Date | May 2008 | Marks available | 3 | Reference code | 08M.2.sl.TZ2.8 |
Level | SL only | Paper | 2 | Time zone | TZ2 |
Command term | Write down | Question number | 8 | Adapted from | N/A |
Question
The following graph shows the depth of water, y metres , at a point P, during one day. The time t is given in hours, from midnight to noon.
Use the graph to write down an estimate of the value of t when
(i) the depth of water is minimum;
(ii) the depth of water is maximum;
(iii) the depth of the water is increasing most rapidly.
The depth of water can be modelled by the function \(y = \cos A(B(t - 1)) + C\) .
(i) Show that \(A = 8\) .
(ii) Write down the value of C.
(iii) Find the value of B.
A sailor knows that he cannot sail past P when the depth of the water is less than 12 m . Calculate the values of t between which he cannot sail past P.
Markscheme
(i) 7 A1 N1
(ii) 1 A1 N1
(iii) 10 A1 N1
[3 marks]
(i) evidence of appropriate approach M1
e.g. \(A = \frac{{18 - 2}}{2}\)
\(A = 8\) AG N0
(ii) \(C = 10\) A2 N2
(iii) METHOD 1
\({\text{period}} = 12\) (A1)
evidence of using \(B \times {\rm{period}} = 2\pi \) (accept \(360^\circ \) ) (M1)
e.g. \(12 = \frac{{2\pi }}{B}\)
\(B = \frac{\pi }{6}\) (accept 0.524 or 30) A1 N3
METHOD 2
evidence of substituting (M1)
e.g. \(10 = 8\cos 3B + 10\)
simplifying (A1)
e.g. \(\cos 3B = 0\) \(\left( {3B = \frac{\pi }{2}} \right)\)
\(B = \frac{\pi }{6}\) (accept 0.524 or 30) A1 N3
[6 marks]
correct answers A1A1
e.g. \(t = 3.52\) , \(t = 10.5\) , between 03:31 and 10:29 (accept 10:30) N2
[2 marks]
Examiners report
For part (a), most candidates correctly used the graph to identify the times of maximum and minimum depth. Most failed to consider that the depth of water is increasing most rapidly at a point of inflexion and often answered with the interval \(t = 9\) to \(t = 11\) . A few candidates answered with the depth instead of time, misinterpreting which axis to consider.
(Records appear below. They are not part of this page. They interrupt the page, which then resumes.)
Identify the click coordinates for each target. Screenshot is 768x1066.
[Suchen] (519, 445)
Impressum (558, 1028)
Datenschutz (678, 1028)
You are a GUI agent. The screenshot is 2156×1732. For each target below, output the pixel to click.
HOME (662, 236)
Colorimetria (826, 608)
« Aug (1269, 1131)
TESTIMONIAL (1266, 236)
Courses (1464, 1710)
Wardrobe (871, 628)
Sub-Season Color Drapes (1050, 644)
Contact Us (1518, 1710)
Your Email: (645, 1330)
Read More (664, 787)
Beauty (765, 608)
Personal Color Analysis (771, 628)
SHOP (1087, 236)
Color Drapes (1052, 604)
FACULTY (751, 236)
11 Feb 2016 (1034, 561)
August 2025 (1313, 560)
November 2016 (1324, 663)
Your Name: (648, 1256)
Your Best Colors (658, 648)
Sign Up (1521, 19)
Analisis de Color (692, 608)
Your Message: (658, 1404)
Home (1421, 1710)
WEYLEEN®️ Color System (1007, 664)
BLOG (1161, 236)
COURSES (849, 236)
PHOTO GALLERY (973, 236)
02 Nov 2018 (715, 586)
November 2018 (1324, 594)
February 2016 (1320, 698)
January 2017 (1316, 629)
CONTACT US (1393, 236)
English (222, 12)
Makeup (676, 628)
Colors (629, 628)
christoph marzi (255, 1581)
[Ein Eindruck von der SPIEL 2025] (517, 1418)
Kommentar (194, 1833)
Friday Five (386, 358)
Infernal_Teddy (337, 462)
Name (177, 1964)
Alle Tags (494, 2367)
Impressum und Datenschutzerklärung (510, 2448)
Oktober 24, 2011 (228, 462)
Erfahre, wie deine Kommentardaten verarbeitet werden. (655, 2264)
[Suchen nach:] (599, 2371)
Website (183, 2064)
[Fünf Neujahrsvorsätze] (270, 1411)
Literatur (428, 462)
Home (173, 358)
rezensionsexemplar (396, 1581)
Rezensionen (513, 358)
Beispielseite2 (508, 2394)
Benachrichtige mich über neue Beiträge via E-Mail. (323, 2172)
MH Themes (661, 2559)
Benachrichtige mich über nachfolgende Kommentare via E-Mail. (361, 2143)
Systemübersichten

A substantial number of candidates showed difficulty finding parameters of a trigonometric function with many only making superficial attempts at part (b), often leaving it blank entirely.
Some divided \(2\pi \) by the period of 12, while others substituted an ordered pair such as \((4{\text{, }}10)\)and solved for B, often correctly. Many found that \(c = 17\) , thus confusing the vertical translation with a y-intercept.
For (c), many candidates simply read approximate values from the graph where \(y = 12\) and thus answered with \(t = 3.5\) and \(t = 10.5\) . Although the latter value is correct to three significant figures, \(t = 3.5\) incurs the accuracy penalty as it was expected that candidates calculate this value in their GDC to achieve a result of \(t = 3.52\) . Those who attempted an analytic approach rarely achieved correct results.